## Try it
For this task, every record below must be reproduced exactly.

## Study material
BEGIN

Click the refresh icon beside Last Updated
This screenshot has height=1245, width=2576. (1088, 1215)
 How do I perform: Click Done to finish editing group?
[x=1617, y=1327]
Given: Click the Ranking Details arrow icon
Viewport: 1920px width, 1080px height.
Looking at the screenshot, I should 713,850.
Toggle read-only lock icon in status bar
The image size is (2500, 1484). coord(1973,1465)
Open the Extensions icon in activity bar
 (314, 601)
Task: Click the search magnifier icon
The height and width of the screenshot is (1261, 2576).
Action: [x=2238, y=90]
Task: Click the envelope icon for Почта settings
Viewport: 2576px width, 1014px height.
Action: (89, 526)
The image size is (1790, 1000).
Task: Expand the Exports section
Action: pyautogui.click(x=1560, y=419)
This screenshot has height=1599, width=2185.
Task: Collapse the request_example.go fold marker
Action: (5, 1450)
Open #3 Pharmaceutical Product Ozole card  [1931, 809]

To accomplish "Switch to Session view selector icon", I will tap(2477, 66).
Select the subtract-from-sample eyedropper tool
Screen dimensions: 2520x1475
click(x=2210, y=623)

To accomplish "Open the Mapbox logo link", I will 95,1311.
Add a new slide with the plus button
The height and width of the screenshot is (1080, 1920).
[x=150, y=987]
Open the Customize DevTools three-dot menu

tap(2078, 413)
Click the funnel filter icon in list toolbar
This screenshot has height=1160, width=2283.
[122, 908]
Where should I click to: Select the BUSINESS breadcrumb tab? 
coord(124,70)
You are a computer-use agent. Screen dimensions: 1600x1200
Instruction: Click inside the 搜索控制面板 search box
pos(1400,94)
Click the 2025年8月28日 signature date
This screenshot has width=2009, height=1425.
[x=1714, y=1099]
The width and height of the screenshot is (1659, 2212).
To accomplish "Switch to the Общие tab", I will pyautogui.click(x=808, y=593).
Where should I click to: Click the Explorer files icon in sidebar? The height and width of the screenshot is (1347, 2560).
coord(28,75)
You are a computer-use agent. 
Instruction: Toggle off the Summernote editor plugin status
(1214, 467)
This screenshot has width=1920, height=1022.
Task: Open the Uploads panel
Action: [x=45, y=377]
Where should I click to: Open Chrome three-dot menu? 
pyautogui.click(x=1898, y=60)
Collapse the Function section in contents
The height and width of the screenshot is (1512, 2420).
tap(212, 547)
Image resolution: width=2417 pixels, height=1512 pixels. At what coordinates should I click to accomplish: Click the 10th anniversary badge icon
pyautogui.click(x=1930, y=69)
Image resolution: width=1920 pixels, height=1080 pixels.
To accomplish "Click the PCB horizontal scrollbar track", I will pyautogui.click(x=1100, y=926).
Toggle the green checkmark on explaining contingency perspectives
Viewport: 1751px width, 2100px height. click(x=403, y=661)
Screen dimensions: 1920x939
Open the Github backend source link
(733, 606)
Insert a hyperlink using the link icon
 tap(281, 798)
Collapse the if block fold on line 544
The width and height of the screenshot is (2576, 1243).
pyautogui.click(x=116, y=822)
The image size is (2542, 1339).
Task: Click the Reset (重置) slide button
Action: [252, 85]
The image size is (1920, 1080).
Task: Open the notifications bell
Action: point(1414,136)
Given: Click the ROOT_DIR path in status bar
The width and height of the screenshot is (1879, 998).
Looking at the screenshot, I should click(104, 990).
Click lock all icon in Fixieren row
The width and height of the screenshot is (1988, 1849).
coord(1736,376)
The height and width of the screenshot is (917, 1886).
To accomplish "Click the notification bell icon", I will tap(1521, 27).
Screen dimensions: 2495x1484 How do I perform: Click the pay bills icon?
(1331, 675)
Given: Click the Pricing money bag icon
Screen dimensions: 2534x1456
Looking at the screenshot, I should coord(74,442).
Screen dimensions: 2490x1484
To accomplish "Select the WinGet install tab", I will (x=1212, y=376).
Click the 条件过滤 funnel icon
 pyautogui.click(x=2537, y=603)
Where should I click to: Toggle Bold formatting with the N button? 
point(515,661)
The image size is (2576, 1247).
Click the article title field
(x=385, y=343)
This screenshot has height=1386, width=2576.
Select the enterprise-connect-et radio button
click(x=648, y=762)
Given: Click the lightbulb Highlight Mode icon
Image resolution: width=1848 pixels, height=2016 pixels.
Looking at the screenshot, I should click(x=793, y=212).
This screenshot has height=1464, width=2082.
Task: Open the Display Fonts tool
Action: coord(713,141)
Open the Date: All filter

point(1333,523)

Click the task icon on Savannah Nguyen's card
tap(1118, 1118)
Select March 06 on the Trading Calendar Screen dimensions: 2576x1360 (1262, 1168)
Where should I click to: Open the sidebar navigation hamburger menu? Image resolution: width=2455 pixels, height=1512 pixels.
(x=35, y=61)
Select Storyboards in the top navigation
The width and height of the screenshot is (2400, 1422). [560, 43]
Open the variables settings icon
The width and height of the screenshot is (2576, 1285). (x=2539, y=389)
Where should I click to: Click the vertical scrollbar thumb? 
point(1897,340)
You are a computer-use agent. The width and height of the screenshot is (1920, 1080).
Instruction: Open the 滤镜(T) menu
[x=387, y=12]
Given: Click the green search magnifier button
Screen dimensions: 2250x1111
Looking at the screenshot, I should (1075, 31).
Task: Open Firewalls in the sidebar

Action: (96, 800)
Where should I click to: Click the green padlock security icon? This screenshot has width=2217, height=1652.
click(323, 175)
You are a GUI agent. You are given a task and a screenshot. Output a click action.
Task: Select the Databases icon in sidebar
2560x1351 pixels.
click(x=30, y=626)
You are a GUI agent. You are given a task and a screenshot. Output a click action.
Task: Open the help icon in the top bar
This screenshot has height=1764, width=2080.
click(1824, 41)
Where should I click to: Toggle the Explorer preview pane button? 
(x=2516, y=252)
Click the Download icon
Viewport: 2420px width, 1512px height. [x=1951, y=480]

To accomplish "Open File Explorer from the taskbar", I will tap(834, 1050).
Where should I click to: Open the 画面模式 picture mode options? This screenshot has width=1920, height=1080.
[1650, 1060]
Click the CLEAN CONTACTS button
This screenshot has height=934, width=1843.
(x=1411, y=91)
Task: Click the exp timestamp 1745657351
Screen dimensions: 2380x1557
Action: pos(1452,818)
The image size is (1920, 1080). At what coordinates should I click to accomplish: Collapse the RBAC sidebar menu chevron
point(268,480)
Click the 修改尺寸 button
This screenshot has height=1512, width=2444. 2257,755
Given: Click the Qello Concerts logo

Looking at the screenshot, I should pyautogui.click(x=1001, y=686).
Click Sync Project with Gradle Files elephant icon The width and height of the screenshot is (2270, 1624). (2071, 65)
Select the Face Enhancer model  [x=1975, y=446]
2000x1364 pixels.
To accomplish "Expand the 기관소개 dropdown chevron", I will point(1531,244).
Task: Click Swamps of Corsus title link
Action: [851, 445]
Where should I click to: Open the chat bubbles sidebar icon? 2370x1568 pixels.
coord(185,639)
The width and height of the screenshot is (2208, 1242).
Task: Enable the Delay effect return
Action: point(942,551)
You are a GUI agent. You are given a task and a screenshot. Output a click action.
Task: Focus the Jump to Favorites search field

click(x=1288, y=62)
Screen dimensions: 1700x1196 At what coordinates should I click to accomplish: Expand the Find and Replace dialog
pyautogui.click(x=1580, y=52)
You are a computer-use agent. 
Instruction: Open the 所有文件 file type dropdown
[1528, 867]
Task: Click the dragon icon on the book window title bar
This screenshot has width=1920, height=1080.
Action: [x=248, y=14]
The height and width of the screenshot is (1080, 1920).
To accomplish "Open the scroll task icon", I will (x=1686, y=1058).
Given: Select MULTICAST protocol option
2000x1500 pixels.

END

## Result of the exercise
Click the refresh icon beside Last Updated
This screenshot has height=1245, width=2576. (1088, 1215)
 How do I perform: Click Done to finish editing group?
[x=1617, y=1327]
Given: Click the Ranking Details arrow icon
Viewport: 1920px width, 1080px height.
Looking at the screenshot, I should 713,850.
Toggle read-only lock icon in status bar
The image size is (2500, 1484). coord(1973,1465)
Open the Extensions icon in activity bar
 (314, 601)
Task: Click the search magnifier icon
The height and width of the screenshot is (1261, 2576).
Action: [x=2238, y=90]
Task: Click the envelope icon for Почта settings
Viewport: 2576px width, 1014px height.
Action: (89, 526)
The image size is (1790, 1000).
Task: Expand the Exports section
Action: pyautogui.click(x=1560, y=419)
This screenshot has height=1599, width=2185.
Task: Collapse the request_example.go fold marker
Action: (5, 1450)
Open #3 Pharmaceutical Product Ozole card  [1931, 809]

To accomplish "Switch to Session view selector icon", I will tap(2477, 66).
Select the subtract-from-sample eyedropper tool
Screen dimensions: 2520x1475
click(x=2210, y=623)

To accomplish "Open the Mapbox logo link", I will 95,1311.
Add a new slide with the plus button
The height and width of the screenshot is (1080, 1920).
[x=150, y=987]
Open the Customize DevTools three-dot menu

tap(2078, 413)
Click the funnel filter icon in list toolbar
This screenshot has height=1160, width=2283.
[122, 908]
Where should I click to: Select the BUSINESS breadcrumb tab? 
coord(124,70)
You are a computer-use agent. Screen dimensions: 1600x1200
Instruction: Click inside the 搜索控制面板 search box
pos(1400,94)
Click the 2025年8月28日 signature date
This screenshot has width=2009, height=1425.
[x=1714, y=1099]
The width and height of the screenshot is (1659, 2212).
To accomplish "Switch to the Общие tab", I will pyautogui.click(x=808, y=593).
Where should I click to: Click the Explorer files icon in sidebar? The height and width of the screenshot is (1347, 2560).
coord(28,75)
You are a computer-use agent. 
Instruction: Toggle off the Summernote editor plugin status
(1214, 467)
This screenshot has width=1920, height=1022.
Task: Open the Uploads panel
Action: [x=45, y=377]
Where should I click to: Open Chrome three-dot menu? 
pyautogui.click(x=1898, y=60)
Collapse the Function section in contents
The height and width of the screenshot is (1512, 2420).
tap(212, 547)
Image resolution: width=2417 pixels, height=1512 pixels. At what coordinates should I click to accomplish: Click the 10th anniversary badge icon
pyautogui.click(x=1930, y=69)
Image resolution: width=1920 pixels, height=1080 pixels.
To accomplish "Click the PCB horizontal scrollbar track", I will pyautogui.click(x=1100, y=926).
Toggle the green checkmark on explaining contingency perspectives
Viewport: 1751px width, 2100px height. click(x=403, y=661)
Screen dimensions: 1920x939
Open the Github backend source link
(733, 606)
Insert a hyperlink using the link icon
 tap(281, 798)
Collapse the if block fold on line 544
The width and height of the screenshot is (2576, 1243).
pyautogui.click(x=116, y=822)
The image size is (2542, 1339).
Task: Click the Reset (重置) slide button
Action: [252, 85]
The image size is (1920, 1080).
Task: Open the notifications bell
Action: point(1414,136)
Given: Click the ROOT_DIR path in status bar
The width and height of the screenshot is (1879, 998).
Looking at the screenshot, I should click(104, 990).
Click lock all icon in Fixieren row
The width and height of the screenshot is (1988, 1849).
coord(1736,376)
The height and width of the screenshot is (917, 1886).
To accomplish "Click the notification bell icon", I will tap(1521, 27).
Screen dimensions: 2495x1484 How do I perform: Click the pay bills icon?
(1331, 675)
Given: Click the Pricing money bag icon
Screen dimensions: 2534x1456
Looking at the screenshot, I should coord(74,442).
Screen dimensions: 2490x1484
To accomplish "Select the WinGet install tab", I will (x=1212, y=376).
Click the 条件过滤 funnel icon
 pyautogui.click(x=2537, y=603)
Where should I click to: Toggle Bold formatting with the N button? 
point(515,661)
The image size is (2576, 1247).
Click the article title field
(x=385, y=343)
This screenshot has height=1386, width=2576.
Select the enterprise-connect-et radio button
click(x=648, y=762)
Given: Click the lightbulb Highlight Mode icon
Image resolution: width=1848 pixels, height=2016 pixels.
Looking at the screenshot, I should click(x=793, y=212).
This screenshot has height=1464, width=2082.
Task: Open the Display Fonts tool
Action: coord(713,141)
Open the Date: All filter

point(1333,523)

Click the task icon on Savannah Nguyen's card
tap(1118, 1118)
Select March 06 on the Trading Calendar Screen dimensions: 2576x1360 (1262, 1168)
Where should I click to: Open the sidebar navigation hamburger menu? Image resolution: width=2455 pixels, height=1512 pixels.
(x=35, y=61)
Select Storyboards in the top navigation
The width and height of the screenshot is (2400, 1422). [560, 43]
Open the variables settings icon
The width and height of the screenshot is (2576, 1285). (x=2539, y=389)
Where should I click to: Click the vertical scrollbar thumb? 
point(1897,340)
You are a computer-use agent. The width and height of the screenshot is (1920, 1080).
Instruction: Open the 滤镜(T) menu
[x=387, y=12]
Given: Click the green search magnifier button
Screen dimensions: 2250x1111
Looking at the screenshot, I should (1075, 31).
Task: Open Firewalls in the sidebar

Action: (96, 800)
Where should I click to: Click the green padlock security icon? This screenshot has width=2217, height=1652.
click(323, 175)
You are a GUI agent. You are given a task and a screenshot. Output a click action.
Task: Select the Databases icon in sidebar
2560x1351 pixels.
click(x=30, y=626)
You are a GUI agent. You are given a task and a screenshot. Output a click action.
Task: Open the help icon in the top bar
This screenshot has height=1764, width=2080.
click(1824, 41)
Where should I click to: Toggle the Explorer preview pane button? 
(x=2516, y=252)
Click the Download icon
Viewport: 2420px width, 1512px height. [x=1951, y=480]

To accomplish "Open File Explorer from the taskbar", I will tap(834, 1050).
Where should I click to: Open the 画面模式 picture mode options? This screenshot has width=1920, height=1080.
[1650, 1060]
Click the CLEAN CONTACTS button
This screenshot has height=934, width=1843.
(x=1411, y=91)
Task: Click the exp timestamp 1745657351
Screen dimensions: 2380x1557
Action: pos(1452,818)
The image size is (1920, 1080). At what coordinates should I click to accomplish: Collapse the RBAC sidebar menu chevron
point(268,480)
Click the 修改尺寸 button
This screenshot has height=1512, width=2444. 2257,755
Given: Click the Qello Concerts logo

Looking at the screenshot, I should pyautogui.click(x=1001, y=686).
Click Sync Project with Gradle Files elephant icon The width and height of the screenshot is (2270, 1624). (2071, 65)
Select the Face Enhancer model  [x=1975, y=446]
2000x1364 pixels.
To accomplish "Expand the 기관소개 dropdown chevron", I will point(1531,244).
Task: Click Swamps of Corsus title link
Action: [851, 445]
Where should I click to: Open the chat bubbles sidebar icon? 2370x1568 pixels.
coord(185,639)
The width and height of the screenshot is (2208, 1242).
Task: Enable the Delay effect return
Action: point(942,551)
You are a GUI agent. You are given a task and a screenshot. Output a click action.
Task: Focus the Jump to Favorites search field

click(x=1288, y=62)
Screen dimensions: 1700x1196 At what coordinates should I click to accomplish: Expand the Find and Replace dialog
pyautogui.click(x=1580, y=52)
You are a computer-use agent. 
Instruction: Open the 所有文件 file type dropdown
[1528, 867]
Task: Click the dragon icon on the book window title bar
This screenshot has width=1920, height=1080.
Action: [x=248, y=14]
The height and width of the screenshot is (1080, 1920).
To accomplish "Open the scroll task icon", I will (x=1686, y=1058).
Given: Select MULTICAST protocol option
2000x1500 pixels.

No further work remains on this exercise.